Records for locating described items
%%
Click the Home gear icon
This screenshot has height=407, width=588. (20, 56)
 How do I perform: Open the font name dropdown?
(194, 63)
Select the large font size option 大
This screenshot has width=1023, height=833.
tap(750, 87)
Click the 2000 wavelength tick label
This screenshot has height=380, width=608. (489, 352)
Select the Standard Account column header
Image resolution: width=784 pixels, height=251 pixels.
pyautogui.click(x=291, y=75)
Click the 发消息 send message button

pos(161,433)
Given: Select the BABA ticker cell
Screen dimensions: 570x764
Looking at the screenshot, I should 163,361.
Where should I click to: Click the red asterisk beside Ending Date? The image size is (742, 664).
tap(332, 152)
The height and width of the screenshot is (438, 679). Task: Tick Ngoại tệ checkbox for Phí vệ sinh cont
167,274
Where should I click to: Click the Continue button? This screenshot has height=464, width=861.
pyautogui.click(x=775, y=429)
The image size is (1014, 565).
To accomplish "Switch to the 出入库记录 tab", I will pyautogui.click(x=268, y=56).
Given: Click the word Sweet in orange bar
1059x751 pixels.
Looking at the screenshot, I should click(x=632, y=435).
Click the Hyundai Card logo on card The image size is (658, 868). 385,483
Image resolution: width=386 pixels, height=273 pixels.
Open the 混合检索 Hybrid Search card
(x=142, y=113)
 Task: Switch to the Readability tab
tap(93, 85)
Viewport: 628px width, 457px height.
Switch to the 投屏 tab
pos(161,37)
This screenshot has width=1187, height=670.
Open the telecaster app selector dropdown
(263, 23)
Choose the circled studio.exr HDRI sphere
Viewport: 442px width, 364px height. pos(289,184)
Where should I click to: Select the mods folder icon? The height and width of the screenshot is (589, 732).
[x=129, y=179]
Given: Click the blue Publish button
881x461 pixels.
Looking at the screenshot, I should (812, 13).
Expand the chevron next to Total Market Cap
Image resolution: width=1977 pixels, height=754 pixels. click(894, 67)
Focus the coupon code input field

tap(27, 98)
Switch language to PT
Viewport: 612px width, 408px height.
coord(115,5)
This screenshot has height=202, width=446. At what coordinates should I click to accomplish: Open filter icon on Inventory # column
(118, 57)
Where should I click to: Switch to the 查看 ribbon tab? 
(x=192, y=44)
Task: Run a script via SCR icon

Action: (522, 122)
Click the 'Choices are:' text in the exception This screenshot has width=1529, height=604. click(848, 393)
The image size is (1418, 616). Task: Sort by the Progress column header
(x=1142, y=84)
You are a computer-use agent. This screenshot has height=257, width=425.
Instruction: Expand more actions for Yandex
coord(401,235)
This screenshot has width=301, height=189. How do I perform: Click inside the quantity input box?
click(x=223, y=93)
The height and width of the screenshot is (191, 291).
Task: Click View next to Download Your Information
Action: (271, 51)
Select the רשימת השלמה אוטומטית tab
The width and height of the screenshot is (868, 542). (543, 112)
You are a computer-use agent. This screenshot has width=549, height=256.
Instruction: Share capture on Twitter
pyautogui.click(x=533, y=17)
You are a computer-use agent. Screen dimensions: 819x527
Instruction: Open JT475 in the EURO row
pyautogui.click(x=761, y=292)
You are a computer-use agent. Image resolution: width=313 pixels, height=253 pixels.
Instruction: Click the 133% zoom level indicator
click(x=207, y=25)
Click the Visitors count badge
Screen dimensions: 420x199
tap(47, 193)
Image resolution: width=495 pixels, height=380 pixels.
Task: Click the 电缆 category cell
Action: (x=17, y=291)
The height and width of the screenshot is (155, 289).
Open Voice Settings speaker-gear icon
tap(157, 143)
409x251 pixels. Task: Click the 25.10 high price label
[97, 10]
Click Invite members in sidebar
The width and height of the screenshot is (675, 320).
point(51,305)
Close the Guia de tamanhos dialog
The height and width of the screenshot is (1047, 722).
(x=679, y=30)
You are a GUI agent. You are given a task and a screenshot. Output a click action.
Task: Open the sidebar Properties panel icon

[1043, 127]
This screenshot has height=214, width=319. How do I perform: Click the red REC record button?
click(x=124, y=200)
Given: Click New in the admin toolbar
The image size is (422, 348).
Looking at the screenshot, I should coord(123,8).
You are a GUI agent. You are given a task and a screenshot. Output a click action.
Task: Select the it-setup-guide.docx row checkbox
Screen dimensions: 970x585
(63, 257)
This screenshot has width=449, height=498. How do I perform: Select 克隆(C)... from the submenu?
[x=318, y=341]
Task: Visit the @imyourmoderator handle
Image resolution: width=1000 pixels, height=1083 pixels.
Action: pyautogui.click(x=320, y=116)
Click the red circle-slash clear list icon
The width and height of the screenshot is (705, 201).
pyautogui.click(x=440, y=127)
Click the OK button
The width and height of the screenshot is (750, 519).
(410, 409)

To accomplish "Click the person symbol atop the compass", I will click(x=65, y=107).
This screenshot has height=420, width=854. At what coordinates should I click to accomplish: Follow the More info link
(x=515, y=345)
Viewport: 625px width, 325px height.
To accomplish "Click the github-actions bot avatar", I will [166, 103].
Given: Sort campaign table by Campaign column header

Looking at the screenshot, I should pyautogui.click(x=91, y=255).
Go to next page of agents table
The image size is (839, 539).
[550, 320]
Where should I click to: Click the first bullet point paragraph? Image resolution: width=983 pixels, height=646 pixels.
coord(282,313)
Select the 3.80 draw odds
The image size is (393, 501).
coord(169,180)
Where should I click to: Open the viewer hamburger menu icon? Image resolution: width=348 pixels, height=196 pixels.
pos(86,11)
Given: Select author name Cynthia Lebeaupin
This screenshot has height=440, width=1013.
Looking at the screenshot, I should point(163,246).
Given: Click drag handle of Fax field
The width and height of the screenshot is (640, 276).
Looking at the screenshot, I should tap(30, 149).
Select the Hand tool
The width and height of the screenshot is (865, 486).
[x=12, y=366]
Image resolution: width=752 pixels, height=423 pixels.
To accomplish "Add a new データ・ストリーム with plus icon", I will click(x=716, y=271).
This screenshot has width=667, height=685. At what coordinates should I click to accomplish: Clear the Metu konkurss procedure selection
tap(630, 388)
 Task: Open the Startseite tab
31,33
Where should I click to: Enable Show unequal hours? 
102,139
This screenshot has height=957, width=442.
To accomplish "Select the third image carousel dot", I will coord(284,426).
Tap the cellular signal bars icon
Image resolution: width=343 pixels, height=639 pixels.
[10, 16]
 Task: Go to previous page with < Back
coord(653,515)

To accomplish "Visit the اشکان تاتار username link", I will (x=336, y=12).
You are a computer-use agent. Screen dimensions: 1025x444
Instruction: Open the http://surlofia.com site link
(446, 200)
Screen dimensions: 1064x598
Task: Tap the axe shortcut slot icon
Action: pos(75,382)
%%
Which lines above run from the one containing "This screenshot has width=449, height=498." through the one containing "coord(653,515)"? Quote all of them, both ends included, word for word.

• Solution:
This screenshot has width=449, height=498. How do I perform: Select 克隆(C)... from the submenu?
[x=318, y=341]
Task: Visit the @imyourmoderator handle
Image resolution: width=1000 pixels, height=1083 pixels.
Action: pyautogui.click(x=320, y=116)
Click the red circle-slash clear list icon
The width and height of the screenshot is (705, 201).
pyautogui.click(x=440, y=127)
Click the OK button
The width and height of the screenshot is (750, 519).
(410, 409)

To accomplish "Click the person symbol atop the compass", I will click(x=65, y=107).
This screenshot has height=420, width=854. At what coordinates should I click to accomplish: Follow the More info link
(x=515, y=345)
Viewport: 625px width, 325px height.
To accomplish "Click the github-actions bot avatar", I will [166, 103].
Given: Sort campaign table by Campaign column header

Looking at the screenshot, I should pyautogui.click(x=91, y=255).
Go to next page of agents table
The image size is (839, 539).
[550, 320]
Where should I click to: Click the first bullet point paragraph? Image resolution: width=983 pixels, height=646 pixels.
coord(282,313)
Select the 3.80 draw odds
The image size is (393, 501).
coord(169,180)
Where should I click to: Open the viewer hamburger menu icon? Image resolution: width=348 pixels, height=196 pixels.
pos(86,11)
Given: Select author name Cynthia Lebeaupin
This screenshot has height=440, width=1013.
Looking at the screenshot, I should point(163,246).
Given: Click drag handle of Fax field
The width and height of the screenshot is (640, 276).
Looking at the screenshot, I should tap(30, 149).
Select the Hand tool
The width and height of the screenshot is (865, 486).
[x=12, y=366]
Image resolution: width=752 pixels, height=423 pixels.
To accomplish "Add a new データ・ストリーム with plus icon", I will click(x=716, y=271).
This screenshot has width=667, height=685. At what coordinates should I click to accomplish: Clear the Metu konkurss procedure selection
tap(630, 388)
 Task: Open the Startseite tab
31,33
Where should I click to: Enable Show unequal hours? 
102,139
This screenshot has height=957, width=442.
To accomplish "Select the third image carousel dot", I will coord(284,426).
Tap the cellular signal bars icon
Image resolution: width=343 pixels, height=639 pixels.
[10, 16]
 Task: Go to previous page with < Back
coord(653,515)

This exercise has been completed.